Opinion
Criminal Action No. 5:09CR21-07
06-23-2014
(STAMP)
MEMORANDUM OPINION AND ORDER
DENYING DEFENDANT'S MOTION TO FURTHER REDUCE SENTENCE
I. Background
On November 10, 2009, the defendant pled guilty to aiding and abetting the distribution of cocaine base within 1,000 feet of a protected location in violation of 21 U.S.C. §§ 841(a)(1), 841(b)(1)(C), and 860; and 18 U.S.C. § 2. Thereafter, the defendant was sentenced to 121 months of incarceration, with six years of supervised release to follow, based on a finding that his relevant conduct was 150 grams of cocaine base. This sentence was later vacated, but an amended judgment resulted in the same term of incarceration and supervised release. However, pursuant to 18 U.S.C. § 3582(c)(2), the defendant's sentence was later reduced to 100 months imprisonment after a finding by this Court that he was entitled to a sentence reduction as a result of the Fair Sentencing Act of 2010 ("FSA"), Pub.

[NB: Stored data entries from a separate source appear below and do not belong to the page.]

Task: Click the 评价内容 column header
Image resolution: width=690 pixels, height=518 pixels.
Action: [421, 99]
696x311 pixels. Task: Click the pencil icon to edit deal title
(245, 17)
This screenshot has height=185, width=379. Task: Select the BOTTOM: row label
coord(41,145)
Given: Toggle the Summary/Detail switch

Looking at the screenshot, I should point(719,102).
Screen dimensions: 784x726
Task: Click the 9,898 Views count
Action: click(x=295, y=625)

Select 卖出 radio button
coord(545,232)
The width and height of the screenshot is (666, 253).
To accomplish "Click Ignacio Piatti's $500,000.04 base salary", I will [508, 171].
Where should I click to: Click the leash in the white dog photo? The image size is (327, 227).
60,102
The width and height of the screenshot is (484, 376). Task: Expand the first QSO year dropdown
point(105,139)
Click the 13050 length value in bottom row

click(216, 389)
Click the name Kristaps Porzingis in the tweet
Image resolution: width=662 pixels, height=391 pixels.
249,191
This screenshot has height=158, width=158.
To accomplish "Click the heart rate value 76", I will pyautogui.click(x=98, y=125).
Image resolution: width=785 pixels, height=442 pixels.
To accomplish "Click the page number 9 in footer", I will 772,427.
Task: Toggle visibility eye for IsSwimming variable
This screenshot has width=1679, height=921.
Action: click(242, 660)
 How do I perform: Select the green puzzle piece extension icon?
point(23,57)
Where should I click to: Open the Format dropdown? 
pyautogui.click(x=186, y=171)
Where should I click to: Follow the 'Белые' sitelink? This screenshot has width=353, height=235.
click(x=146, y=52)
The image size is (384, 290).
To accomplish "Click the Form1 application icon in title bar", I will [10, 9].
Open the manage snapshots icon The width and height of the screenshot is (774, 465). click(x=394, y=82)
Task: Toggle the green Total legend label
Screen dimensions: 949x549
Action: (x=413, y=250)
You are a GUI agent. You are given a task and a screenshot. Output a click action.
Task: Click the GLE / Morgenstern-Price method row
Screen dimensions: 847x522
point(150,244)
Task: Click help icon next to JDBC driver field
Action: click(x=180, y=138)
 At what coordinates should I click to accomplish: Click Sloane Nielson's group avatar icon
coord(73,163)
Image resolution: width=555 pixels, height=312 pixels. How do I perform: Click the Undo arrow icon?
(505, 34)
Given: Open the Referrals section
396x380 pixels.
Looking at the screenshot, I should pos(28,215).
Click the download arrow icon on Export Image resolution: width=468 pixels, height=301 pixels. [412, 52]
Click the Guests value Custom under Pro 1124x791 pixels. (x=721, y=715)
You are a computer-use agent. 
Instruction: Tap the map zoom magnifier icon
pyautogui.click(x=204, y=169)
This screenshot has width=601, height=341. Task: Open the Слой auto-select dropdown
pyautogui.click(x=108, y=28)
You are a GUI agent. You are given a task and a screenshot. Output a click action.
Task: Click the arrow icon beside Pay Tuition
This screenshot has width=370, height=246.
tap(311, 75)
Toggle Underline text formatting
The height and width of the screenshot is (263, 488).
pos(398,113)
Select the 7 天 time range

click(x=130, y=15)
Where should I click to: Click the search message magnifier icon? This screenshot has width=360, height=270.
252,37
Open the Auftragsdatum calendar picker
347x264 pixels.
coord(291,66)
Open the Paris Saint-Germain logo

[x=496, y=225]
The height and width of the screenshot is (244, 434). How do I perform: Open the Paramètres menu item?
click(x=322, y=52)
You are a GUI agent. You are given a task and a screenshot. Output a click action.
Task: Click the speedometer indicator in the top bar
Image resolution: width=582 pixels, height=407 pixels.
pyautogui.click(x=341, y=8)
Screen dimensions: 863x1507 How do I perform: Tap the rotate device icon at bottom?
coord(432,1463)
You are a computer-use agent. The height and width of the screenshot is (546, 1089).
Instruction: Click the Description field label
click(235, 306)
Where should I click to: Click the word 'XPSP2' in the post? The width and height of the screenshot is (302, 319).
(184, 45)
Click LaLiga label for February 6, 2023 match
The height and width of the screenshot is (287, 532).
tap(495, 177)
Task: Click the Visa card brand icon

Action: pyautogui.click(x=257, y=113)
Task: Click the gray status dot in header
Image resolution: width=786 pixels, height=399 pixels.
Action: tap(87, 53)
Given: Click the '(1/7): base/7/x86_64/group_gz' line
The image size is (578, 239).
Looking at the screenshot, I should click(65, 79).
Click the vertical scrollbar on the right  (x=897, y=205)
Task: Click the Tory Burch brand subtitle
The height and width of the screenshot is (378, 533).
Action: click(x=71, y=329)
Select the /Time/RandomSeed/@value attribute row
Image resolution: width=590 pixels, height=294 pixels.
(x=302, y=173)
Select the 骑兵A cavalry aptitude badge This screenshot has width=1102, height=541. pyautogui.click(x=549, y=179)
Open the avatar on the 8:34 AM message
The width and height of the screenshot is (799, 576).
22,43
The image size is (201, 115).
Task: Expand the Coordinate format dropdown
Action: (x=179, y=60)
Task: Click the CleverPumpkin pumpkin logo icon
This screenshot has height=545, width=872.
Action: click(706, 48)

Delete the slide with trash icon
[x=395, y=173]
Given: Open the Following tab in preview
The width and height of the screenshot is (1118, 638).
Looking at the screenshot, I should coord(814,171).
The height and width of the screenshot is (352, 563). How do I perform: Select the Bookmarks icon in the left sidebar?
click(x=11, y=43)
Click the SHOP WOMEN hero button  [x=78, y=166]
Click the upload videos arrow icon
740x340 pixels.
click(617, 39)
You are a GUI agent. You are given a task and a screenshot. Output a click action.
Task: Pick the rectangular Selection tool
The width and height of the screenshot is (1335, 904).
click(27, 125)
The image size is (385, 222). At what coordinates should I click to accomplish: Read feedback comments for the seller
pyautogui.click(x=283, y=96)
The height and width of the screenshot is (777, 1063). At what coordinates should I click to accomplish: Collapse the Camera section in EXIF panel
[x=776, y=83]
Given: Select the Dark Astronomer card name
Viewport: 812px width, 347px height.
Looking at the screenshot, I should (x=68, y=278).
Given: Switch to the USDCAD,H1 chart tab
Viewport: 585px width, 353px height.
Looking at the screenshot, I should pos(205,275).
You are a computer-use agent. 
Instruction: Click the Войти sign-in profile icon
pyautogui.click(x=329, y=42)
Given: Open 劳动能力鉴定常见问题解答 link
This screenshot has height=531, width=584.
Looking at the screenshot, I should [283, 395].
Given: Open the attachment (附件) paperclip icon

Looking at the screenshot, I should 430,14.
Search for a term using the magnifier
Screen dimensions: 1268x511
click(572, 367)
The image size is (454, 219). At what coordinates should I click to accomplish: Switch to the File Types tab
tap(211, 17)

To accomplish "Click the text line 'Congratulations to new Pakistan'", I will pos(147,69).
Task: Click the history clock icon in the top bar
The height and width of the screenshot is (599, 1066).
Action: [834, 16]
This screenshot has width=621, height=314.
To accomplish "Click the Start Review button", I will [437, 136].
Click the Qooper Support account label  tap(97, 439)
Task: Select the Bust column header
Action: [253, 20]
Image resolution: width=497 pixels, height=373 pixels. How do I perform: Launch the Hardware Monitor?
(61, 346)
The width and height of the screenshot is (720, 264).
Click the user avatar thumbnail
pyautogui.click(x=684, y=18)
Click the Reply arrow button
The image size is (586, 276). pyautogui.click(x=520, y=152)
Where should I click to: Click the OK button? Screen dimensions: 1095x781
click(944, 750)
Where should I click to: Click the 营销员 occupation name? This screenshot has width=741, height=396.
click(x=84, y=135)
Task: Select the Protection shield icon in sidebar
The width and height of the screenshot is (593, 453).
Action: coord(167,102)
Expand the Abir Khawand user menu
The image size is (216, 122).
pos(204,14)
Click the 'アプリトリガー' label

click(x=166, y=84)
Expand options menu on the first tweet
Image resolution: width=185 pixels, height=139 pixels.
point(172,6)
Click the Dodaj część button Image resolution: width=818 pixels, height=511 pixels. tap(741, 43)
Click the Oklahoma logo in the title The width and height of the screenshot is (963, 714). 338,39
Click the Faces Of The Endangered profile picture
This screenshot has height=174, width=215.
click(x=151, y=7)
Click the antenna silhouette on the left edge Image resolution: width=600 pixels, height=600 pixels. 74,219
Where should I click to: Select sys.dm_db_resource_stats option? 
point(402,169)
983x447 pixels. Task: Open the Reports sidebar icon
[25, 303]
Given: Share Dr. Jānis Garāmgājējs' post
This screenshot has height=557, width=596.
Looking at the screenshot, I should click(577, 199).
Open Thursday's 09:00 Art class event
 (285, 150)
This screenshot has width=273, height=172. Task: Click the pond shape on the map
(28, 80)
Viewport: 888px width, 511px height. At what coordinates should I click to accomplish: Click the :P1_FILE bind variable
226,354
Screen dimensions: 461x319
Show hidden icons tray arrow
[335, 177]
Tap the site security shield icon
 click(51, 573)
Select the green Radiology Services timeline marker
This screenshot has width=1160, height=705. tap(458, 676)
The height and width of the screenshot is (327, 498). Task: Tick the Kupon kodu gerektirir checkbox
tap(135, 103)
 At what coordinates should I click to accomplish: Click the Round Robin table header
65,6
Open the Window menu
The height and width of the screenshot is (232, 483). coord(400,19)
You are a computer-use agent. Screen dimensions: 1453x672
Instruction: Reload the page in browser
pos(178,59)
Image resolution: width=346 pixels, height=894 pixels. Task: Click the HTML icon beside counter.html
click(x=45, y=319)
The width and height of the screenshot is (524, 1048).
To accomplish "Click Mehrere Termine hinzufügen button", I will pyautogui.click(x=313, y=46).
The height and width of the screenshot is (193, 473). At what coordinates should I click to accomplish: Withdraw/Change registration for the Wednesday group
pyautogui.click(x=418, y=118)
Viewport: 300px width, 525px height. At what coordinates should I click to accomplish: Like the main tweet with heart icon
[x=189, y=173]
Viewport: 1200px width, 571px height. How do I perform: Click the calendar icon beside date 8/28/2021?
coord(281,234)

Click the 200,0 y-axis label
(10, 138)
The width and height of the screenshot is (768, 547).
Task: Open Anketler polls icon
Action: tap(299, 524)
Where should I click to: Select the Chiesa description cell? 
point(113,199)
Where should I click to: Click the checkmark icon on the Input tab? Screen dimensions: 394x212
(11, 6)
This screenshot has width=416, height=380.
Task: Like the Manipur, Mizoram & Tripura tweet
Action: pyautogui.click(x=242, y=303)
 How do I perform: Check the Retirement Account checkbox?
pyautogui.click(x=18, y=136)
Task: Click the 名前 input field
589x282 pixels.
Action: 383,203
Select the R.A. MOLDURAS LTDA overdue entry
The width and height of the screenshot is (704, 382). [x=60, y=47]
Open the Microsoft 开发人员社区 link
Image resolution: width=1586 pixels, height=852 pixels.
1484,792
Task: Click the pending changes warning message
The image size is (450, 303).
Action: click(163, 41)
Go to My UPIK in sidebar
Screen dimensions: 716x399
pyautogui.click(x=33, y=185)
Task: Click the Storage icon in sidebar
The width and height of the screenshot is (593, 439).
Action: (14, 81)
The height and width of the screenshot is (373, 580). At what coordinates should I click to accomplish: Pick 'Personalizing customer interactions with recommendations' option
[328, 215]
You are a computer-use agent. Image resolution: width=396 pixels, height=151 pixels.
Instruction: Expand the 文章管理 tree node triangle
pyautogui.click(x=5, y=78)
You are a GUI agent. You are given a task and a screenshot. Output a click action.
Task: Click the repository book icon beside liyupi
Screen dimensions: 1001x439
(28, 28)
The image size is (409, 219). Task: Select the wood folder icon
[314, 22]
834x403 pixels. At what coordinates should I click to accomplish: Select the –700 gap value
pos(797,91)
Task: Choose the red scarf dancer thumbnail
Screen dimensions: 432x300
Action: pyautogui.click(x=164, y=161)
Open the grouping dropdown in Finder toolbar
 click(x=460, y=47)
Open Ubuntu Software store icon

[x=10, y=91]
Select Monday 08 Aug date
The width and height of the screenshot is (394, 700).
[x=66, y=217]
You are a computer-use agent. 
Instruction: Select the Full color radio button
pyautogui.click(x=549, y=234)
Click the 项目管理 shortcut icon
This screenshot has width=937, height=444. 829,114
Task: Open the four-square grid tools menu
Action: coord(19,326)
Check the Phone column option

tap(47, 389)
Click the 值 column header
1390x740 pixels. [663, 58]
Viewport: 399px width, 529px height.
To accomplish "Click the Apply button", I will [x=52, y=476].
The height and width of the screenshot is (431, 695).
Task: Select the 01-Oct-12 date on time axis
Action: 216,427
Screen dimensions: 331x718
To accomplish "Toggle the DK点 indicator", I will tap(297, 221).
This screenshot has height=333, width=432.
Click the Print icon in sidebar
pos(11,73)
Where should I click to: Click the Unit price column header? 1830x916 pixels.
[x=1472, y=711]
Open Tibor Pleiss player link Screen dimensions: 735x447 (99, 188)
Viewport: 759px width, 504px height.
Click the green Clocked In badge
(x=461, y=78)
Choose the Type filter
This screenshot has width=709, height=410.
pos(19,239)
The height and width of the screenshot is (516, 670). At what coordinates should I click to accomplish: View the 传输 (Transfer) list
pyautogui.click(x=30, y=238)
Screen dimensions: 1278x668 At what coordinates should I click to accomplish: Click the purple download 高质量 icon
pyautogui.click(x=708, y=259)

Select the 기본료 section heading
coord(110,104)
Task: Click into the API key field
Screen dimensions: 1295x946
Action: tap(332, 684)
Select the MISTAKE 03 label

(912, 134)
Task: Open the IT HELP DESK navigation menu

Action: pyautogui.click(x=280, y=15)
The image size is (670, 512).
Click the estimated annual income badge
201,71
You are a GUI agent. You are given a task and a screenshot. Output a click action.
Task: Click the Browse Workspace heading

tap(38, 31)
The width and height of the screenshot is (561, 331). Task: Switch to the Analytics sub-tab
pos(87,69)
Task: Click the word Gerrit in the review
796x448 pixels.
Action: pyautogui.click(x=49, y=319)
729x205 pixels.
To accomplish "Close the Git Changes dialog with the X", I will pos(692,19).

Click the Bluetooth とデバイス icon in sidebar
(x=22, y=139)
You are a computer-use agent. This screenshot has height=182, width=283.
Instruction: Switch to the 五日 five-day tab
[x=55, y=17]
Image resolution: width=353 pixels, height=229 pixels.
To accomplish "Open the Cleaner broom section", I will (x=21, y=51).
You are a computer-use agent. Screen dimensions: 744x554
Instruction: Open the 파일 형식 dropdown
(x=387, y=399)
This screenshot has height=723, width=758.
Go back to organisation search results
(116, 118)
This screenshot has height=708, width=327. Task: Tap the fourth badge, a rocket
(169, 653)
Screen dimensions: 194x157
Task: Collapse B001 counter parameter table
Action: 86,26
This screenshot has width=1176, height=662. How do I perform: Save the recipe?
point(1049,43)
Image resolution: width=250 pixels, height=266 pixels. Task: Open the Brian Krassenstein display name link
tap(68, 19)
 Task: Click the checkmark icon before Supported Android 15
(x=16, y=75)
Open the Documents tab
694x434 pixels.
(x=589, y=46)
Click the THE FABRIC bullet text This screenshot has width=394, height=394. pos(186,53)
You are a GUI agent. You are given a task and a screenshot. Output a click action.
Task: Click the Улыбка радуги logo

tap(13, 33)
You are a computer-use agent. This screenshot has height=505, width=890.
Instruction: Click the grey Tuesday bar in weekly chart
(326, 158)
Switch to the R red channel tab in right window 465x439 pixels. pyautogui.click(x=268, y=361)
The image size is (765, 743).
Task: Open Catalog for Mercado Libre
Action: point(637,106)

L. No. 111-220, 124 Stat. at 2372 (2010).
The FSA reduced the disparity between sentences imposed as a result of criminal conduct related to powder cocaine and those related to cocaine base, or crack cocaine.
On July 9, 2012, the defendant filed a pro se letter, docketed as a motion to further reduce sentence. In the motion, the defendant asserts that his FSA reduction resulted in a 100 month sentence when it should have resulted in an 84 month sentence. In his motion, the defendant simply requests that this Court "fix this error" and lower his sentence to 84 months.
"Pro se" describes a person who represents himself in a court proceeding without the assistance of a lawyer. Black's Law Dictionary 1416 (10th ed. 2014).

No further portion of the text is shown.